* _PROMPT_: Retype the records in full, keeping each character as it is.

* _THE DATA_:
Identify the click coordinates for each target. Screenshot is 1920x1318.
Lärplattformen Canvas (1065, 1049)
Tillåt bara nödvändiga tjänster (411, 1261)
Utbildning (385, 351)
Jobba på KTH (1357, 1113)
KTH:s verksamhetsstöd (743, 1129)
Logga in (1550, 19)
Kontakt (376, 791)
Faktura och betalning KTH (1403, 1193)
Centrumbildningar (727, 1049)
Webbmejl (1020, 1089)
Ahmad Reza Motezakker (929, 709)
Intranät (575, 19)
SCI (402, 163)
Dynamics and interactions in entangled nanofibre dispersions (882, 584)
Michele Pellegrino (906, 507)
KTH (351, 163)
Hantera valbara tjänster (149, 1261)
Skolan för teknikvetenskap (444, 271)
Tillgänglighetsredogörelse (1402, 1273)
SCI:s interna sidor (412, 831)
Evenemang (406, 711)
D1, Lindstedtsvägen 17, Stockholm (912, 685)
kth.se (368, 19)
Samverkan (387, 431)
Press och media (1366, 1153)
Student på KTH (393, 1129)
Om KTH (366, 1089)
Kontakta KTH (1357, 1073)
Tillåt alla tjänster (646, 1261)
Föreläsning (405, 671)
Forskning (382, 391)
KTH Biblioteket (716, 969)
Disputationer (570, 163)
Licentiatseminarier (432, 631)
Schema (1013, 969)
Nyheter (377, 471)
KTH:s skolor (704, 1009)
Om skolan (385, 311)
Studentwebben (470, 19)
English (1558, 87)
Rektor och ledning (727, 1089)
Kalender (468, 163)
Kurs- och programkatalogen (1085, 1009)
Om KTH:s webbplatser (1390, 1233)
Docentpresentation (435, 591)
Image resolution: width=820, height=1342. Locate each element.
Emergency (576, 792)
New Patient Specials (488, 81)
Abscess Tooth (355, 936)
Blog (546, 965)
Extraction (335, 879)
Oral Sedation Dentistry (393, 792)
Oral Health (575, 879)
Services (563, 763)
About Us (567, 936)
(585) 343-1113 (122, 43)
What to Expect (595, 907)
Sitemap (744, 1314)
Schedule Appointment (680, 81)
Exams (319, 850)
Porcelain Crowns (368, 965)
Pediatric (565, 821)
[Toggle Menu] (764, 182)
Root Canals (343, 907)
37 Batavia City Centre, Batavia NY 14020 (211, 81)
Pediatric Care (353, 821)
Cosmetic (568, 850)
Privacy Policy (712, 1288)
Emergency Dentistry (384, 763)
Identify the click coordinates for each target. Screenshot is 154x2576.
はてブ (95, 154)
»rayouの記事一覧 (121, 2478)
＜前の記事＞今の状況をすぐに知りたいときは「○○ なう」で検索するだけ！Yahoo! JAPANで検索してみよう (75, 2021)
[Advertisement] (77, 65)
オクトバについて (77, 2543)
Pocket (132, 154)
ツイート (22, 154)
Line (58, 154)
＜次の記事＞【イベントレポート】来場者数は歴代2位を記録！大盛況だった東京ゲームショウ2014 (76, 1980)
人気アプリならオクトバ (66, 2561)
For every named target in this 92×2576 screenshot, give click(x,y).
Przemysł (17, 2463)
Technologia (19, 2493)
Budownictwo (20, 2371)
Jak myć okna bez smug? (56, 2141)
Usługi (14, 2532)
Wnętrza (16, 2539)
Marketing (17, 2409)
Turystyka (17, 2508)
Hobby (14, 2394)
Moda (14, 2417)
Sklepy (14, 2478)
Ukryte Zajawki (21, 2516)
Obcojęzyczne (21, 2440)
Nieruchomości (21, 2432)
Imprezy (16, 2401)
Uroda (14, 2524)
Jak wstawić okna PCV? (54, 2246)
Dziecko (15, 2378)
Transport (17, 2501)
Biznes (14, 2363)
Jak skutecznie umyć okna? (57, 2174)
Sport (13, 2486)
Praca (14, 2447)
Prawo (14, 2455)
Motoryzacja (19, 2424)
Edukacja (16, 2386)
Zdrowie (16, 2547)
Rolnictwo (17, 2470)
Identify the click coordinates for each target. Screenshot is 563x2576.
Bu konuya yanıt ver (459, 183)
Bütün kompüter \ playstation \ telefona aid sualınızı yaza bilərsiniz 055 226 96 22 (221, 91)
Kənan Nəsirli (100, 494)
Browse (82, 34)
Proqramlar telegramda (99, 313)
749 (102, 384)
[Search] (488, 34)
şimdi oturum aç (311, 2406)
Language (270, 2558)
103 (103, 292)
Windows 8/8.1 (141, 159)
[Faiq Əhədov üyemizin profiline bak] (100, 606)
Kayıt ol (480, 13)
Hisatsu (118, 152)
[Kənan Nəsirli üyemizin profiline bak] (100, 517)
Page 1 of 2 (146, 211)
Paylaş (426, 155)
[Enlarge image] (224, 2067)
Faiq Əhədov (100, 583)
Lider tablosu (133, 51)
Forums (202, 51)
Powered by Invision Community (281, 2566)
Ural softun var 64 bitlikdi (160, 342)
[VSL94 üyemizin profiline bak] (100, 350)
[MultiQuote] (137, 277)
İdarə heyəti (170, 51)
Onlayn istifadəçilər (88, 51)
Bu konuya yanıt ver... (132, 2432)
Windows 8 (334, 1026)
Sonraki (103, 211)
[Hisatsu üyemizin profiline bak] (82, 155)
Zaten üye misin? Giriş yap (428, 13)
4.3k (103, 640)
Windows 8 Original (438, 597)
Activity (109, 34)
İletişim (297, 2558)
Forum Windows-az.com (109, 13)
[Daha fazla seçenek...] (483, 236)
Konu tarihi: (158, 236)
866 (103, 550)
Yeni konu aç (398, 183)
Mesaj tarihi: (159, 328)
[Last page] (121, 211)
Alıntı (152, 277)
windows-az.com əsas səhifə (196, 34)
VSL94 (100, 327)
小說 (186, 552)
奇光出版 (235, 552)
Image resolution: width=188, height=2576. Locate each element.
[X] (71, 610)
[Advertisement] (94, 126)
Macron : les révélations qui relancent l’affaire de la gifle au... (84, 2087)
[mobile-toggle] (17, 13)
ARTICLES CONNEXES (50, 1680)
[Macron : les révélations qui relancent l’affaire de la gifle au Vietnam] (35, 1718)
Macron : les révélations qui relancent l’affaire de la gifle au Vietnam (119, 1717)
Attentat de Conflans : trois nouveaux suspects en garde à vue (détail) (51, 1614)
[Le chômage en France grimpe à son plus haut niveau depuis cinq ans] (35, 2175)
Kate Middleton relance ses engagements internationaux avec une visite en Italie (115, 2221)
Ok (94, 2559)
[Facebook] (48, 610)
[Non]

* _RESULT OF THE EXERCISE_:
Identify the click coordinates for each target. Screenshot is 1920x1318.
Lärplattformen Canvas (1065, 1049)
Tillåt bara nödvändiga tjänster (411, 1261)
Utbildning (385, 351)
Jobba på KTH (1357, 1113)
KTH:s verksamhetsstöd (743, 1129)
Logga in (1550, 19)
Kontakt (376, 791)
Faktura och betalning KTH (1403, 1193)
Centrumbildningar (727, 1049)
Webbmejl (1020, 1089)
Ahmad Reza Motezakker (929, 709)
Intranät (575, 19)
SCI (402, 163)
Dynamics and interactions in entangled nanofibre dispersions (882, 584)
Michele Pellegrino (906, 507)
KTH (351, 163)
Hantera valbara tjänster (149, 1261)
Skolan för teknikvetenskap (444, 271)
Tillgänglighetsredogörelse (1402, 1273)
SCI:s interna sidor (412, 831)
Evenemang (406, 711)
D1, Lindstedtsvägen 17, Stockholm (912, 685)
kth.se (368, 19)
Samverkan (387, 431)
Press och media (1366, 1153)
Student på KTH (393, 1129)
Om KTH (366, 1089)
Kontakta KTH (1357, 1073)
Tillåt alla tjänster (646, 1261)
Föreläsning (405, 671)
Forskning (382, 391)
KTH Biblioteket (716, 969)
Disputationer (570, 163)
Licentiatseminarier (432, 631)
Schema (1013, 969)
Nyheter (377, 471)
KTH:s skolor (704, 1009)
Om skolan (385, 311)
Studentwebben (470, 19)
English (1558, 87)
Rektor och ledning (727, 1089)
Kalender (468, 163)
Kurs- och programkatalogen (1085, 1009)
Om KTH:s webbplatser (1390, 1233)
Docentpresentation (435, 591)
Image resolution: width=820, height=1342. Locate each element.
Emergency (576, 792)
New Patient Specials (488, 81)
Abscess Tooth (355, 936)
Blog (546, 965)
Extraction (335, 879)
Oral Sedation Dentistry (393, 792)
Oral Health (575, 879)
Services (563, 763)
About Us (567, 936)
(585) 343-1113 (122, 43)
What to Expect (595, 907)
Sitemap (744, 1314)
Schedule Appointment (680, 81)
Exams (319, 850)
Porcelain Crowns (368, 965)
Pediatric (565, 821)
[Toggle Menu] (764, 182)
Root Canals (343, 907)
37 Batavia City Centre, Batavia NY 14020 (211, 81)
Pediatric Care (353, 821)
Cosmetic (568, 850)
Privacy Policy (712, 1288)
Emergency Dentistry (384, 763)
Identify the click coordinates for each target. Screenshot is 154x2576.
はてブ (95, 154)
»rayouの記事一覧 (121, 2478)
＜前の記事＞今の状況をすぐに知りたいときは「○○ なう」で検索するだけ！Yahoo! JAPANで検索してみよう (75, 2021)
[Advertisement] (77, 65)
オクトバについて (77, 2543)
Pocket (132, 154)
ツイート (22, 154)
Line (58, 154)
＜次の記事＞【イベントレポート】来場者数は歴代2位を記録！大盛況だった東京ゲームショウ2014 (76, 1980)
人気アプリならオクトバ (66, 2561)
For every named target in this 92×2576 screenshot, give click(x,y).
Przemysł (17, 2463)
Technologia (19, 2493)
Budownictwo (20, 2371)
Jak myć okna bez smug? (56, 2141)
Usługi (14, 2532)
Wnętrza (16, 2539)
Marketing (17, 2409)
Turystyka (17, 2508)
Hobby (14, 2394)
Moda (14, 2417)
Sklepy (14, 2478)
Ukryte Zajawki (21, 2516)
Obcojęzyczne (21, 2440)
Nieruchomości (21, 2432)
Imprezy (16, 2401)
Uroda (14, 2524)
Jak wstawić okna PCV? (54, 2246)
Dziecko (15, 2378)
Transport (17, 2501)
Biznes (14, 2363)
Jak skutecznie umyć okna? (57, 2174)
Sport (13, 2486)
Praca (14, 2447)
Prawo (14, 2455)
Motoryzacja (19, 2424)
Edukacja (16, 2386)
Zdrowie (16, 2547)
Rolnictwo (17, 2470)
Identify the click coordinates for each target. Screenshot is 563x2576.
Bu konuya yanıt ver (459, 183)
Bütün kompüter \ playstation \ telefona aid sualınızı yaza bilərsiniz 055 226 96 22 (221, 91)
Kənan Nəsirli (100, 494)
Browse (82, 34)
Proqramlar telegramda (99, 313)
749 (102, 384)
[Search] (488, 34)
şimdi oturum aç (311, 2406)
Language (270, 2558)
103 (103, 292)
Windows 8/8.1 (141, 159)
[Faiq Əhədov üyemizin profiline bak] (100, 606)
Kayıt ol (480, 13)
Hisatsu (118, 152)
[Kənan Nəsirli üyemizin profiline bak] (100, 517)
Page 1 of 2 (146, 211)
Paylaş (426, 155)
[Enlarge image] (224, 2067)
Faiq Əhədov (100, 583)
Lider tablosu (133, 51)
Forums (202, 51)
Powered by Invision Community (281, 2566)
Ural softun var 64 bitlikdi (160, 342)
[VSL94 üyemizin profiline bak] (100, 350)
[MultiQuote] (137, 277)
İdarə heyəti (170, 51)
Onlayn istifadəçilər (88, 51)
Bu konuya yanıt ver... (132, 2432)
Windows 8 (334, 1026)
Sonraki (103, 211)
[Hisatsu üyemizin profiline bak] (82, 155)
Zaten üye misin? Giriş yap (428, 13)
4.3k (103, 640)
Windows 8 Original (438, 597)
Activity (109, 34)
İletişim (297, 2558)
Forum Windows-az.com (109, 13)
[Daha fazla seçenek...] (483, 236)
Konu tarihi: (158, 236)
866 (103, 550)
Yeni konu aç (398, 183)
Mesaj tarihi: (159, 328)
[Last page] (121, 211)
Alıntı (152, 277)
windows-az.com əsas səhifə (196, 34)
VSL94 (100, 327)
小說 (186, 552)
奇光出版 (235, 552)
Image resolution: width=188, height=2576. Locate each element.
[X] (71, 610)
[Advertisement] (94, 126)
Macron : les révélations qui relancent l’affaire de la gifle au... (84, 2087)
[mobile-toggle] (17, 13)
ARTICLES CONNEXES (50, 1680)
[Macron : les révélations qui relancent l’affaire de la gifle au Vietnam] (35, 1718)
Macron : les révélations qui relancent l’affaire de la gifle au Vietnam (119, 1717)
Attentat de Conflans : trois nouveaux suspects en garde à vue (détail) (51, 1614)
[Le chômage en France grimpe à son plus haut niveau depuis cinq ans] (35, 2175)
Kate Middleton relance ses engagements internationaux avec une visite en Italie (115, 2221)
Ok (94, 2559)
[Facebook] (48, 610)
[Non]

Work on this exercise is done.